_Exercise brief_. Could you return every record below word for word, leaving out the pictures?

_The records_.

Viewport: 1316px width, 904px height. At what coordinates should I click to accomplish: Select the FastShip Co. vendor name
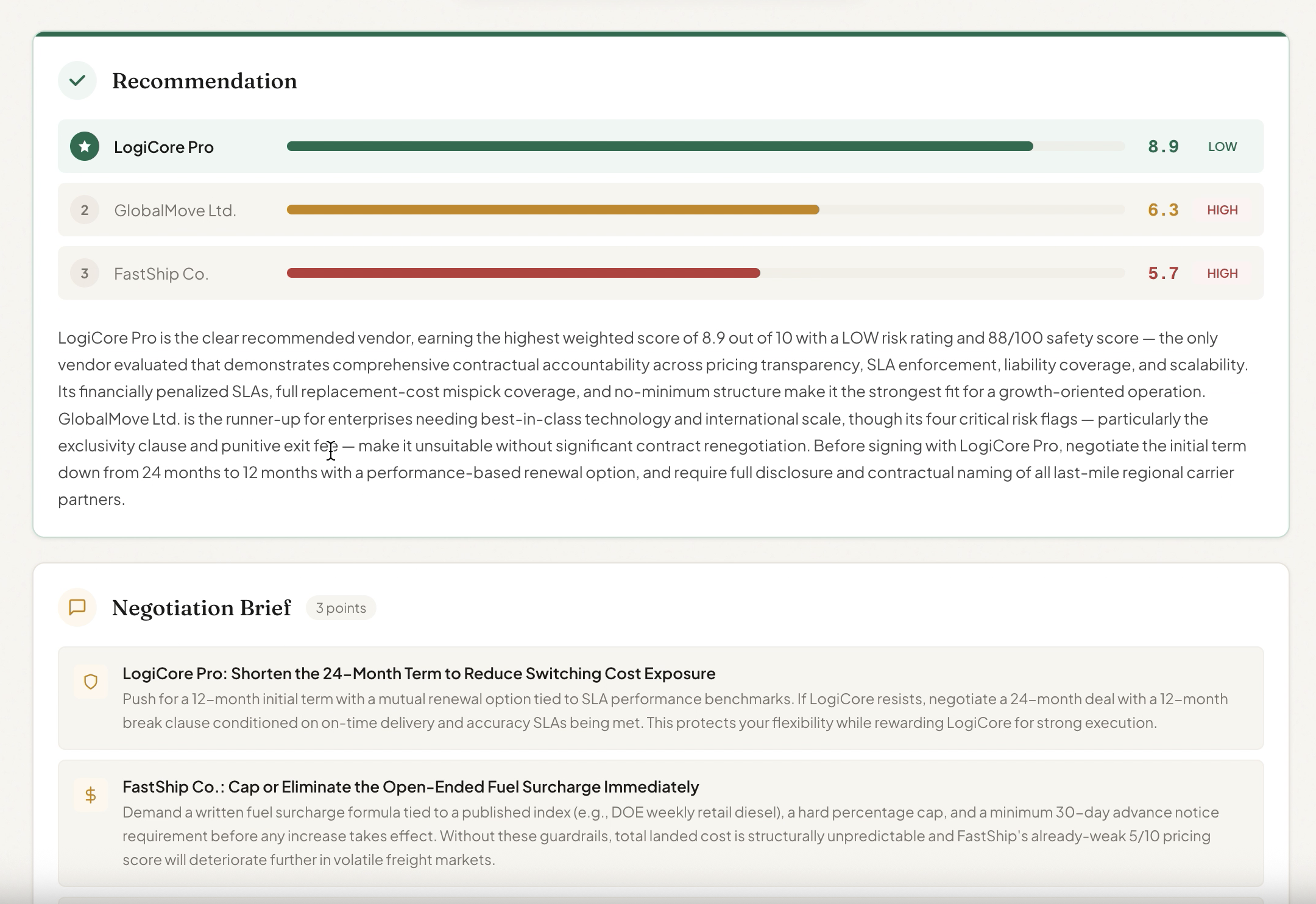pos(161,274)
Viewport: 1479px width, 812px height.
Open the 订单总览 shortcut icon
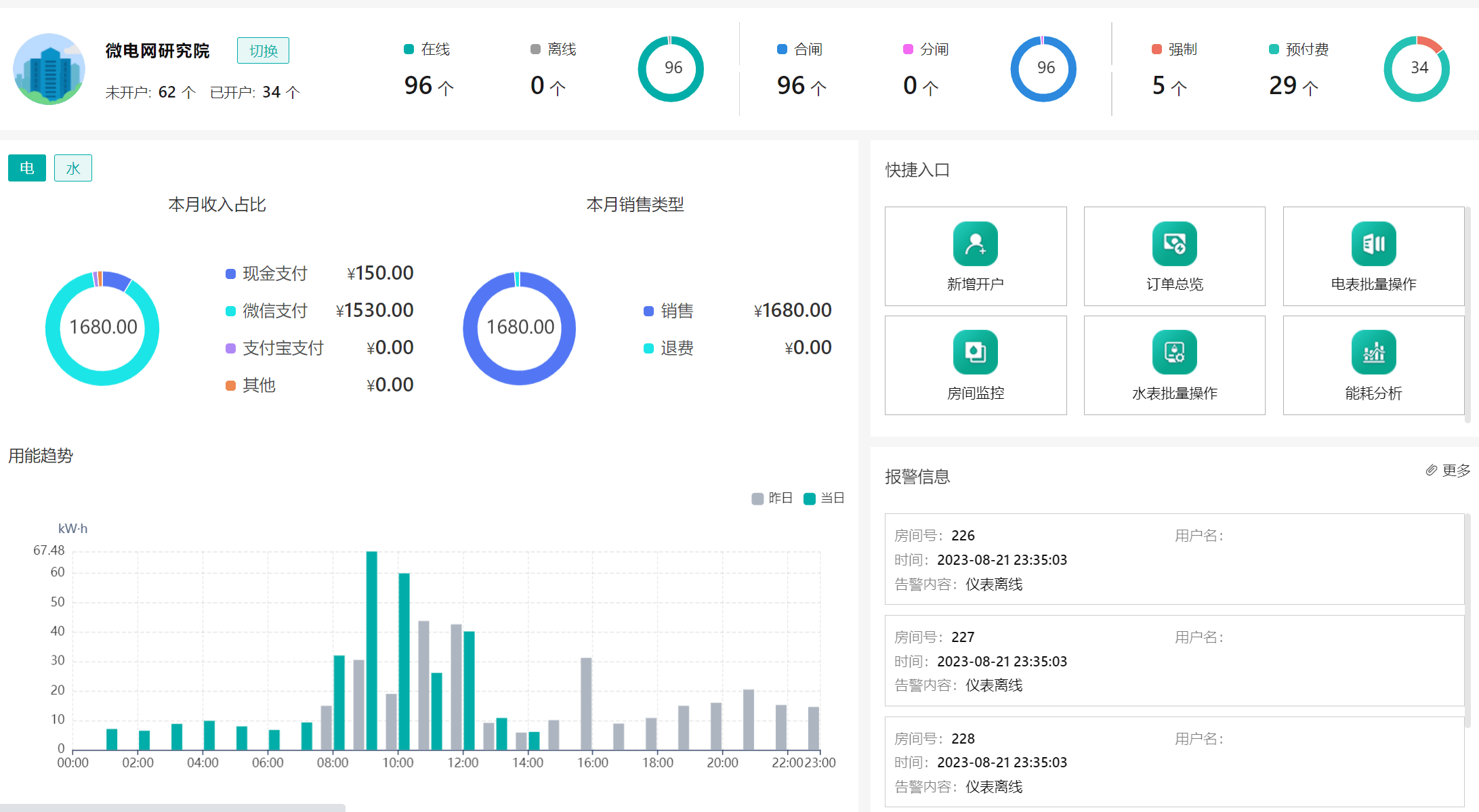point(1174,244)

_Task output_.
Viewport: 1316px width, 904px height. At what coordinates should I click to accomplish: Select the FastShip Co. vendor name
pos(161,274)
Viewport: 1479px width, 812px height.
Open the 订单总览 shortcut icon
point(1174,244)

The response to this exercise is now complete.